Snowball Earth and life thereafter
After this massive meteorite shower bombed the Earth-Moon system, around 700 million years ago, the planet turned into a snowball. Virtually all of Earth’s surface became engulfed in polar ice sheets and the oceans turned to slush. Massive volcanic eruptions then spewed so much greenhouse gases into the atmosphere that Earth became so hot oceans were near their boiling point. Then, the ash-darkened skies triggered global cooling again, and Earth returned to its snowball form yet again.
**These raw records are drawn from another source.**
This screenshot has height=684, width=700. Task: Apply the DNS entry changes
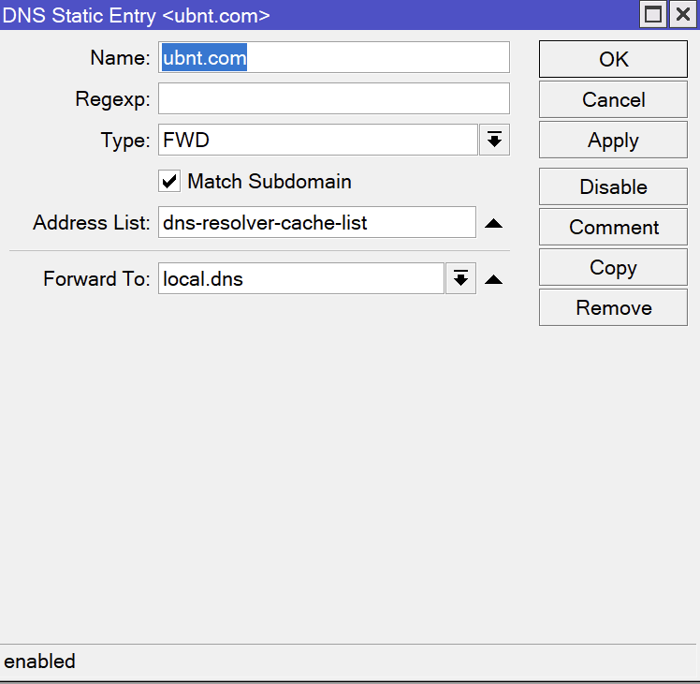click(613, 141)
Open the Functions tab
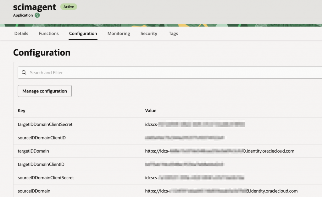The image size is (322, 197). [x=48, y=33]
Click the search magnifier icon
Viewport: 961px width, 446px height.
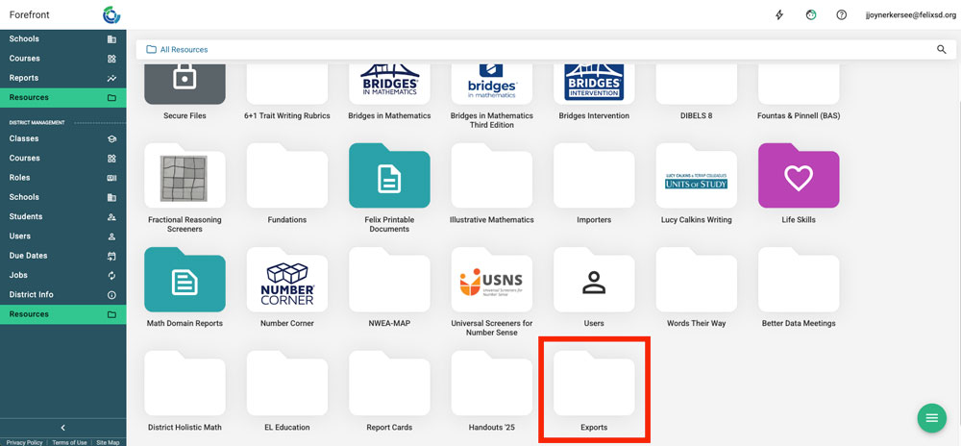[941, 49]
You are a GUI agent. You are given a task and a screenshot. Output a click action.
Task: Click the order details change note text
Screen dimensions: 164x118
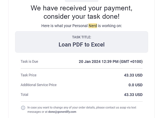pos(82,108)
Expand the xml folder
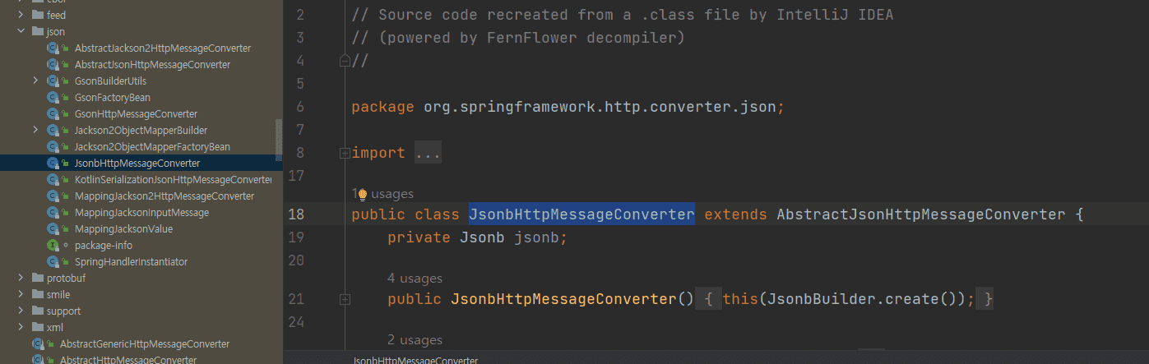This screenshot has width=1149, height=364. pos(21,328)
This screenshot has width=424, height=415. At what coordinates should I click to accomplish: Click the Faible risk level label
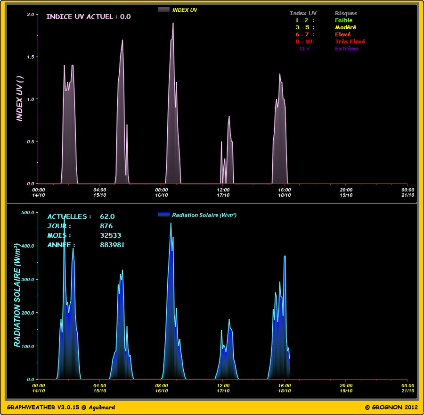tap(343, 20)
It’s rather difficult to imagine a more inappropriate time for the tiny single-celled and multicellular organisms that came into existence. But oddly enough, this difficult geological period, known as the Cryogenian, coincides with the moment complex animal life evolved. Out of the alternating ice and inferno sprang the first complex creatures that would eventually evolve into jellyfish and corals, snails, fish, dinosaurs, birds, and, at some point, humans.
Where do these 800-million-year-old impacts fit into all of this? The study suggests that the meteorites deposited 100 billion tonnes of phosphorus on Earth, “which is one order of magnitude higher than the total phosphorus amount of the modern sea (assuming that the volume of modern seas is 13.5×10^8 km3 and the concentration of P is approximately 3 μg/litre),” Terada told ZME Science.
“Interestingly, Reinhard et al. (Nature 2017) found that the average P content of late Tonian samples is more than four times greater than that of pre-Cryogenian samples and noted that a fundamental shift in the phosphorus cycle may have occurred during the late Proterozoic Eon after 800 Ma (until 635 Ma),” the Japanese researcher added.
While there’s no way of telling at this point how the course of life was impacted by this ancient meteorite shower, the extraterrestrial phosphorus may have seeded enough nutrients to kick start the evolution of complex life.
“In general, large-scale changes in marine biogeochemical cycles are undoubtedly forced by tectonic and magmatic processes and chemical weathering of the continental crust, but our new finding suggests that the flux of extra-terrestrial bioavailable elements might also have influenced marine biogeochemical cycles,” Terada said.
“I am glad that this research will lead to the advancement of earth science from the point of view that environmental changes 800 million years ago may have been caused by extraterrestrial factors,” he concluded.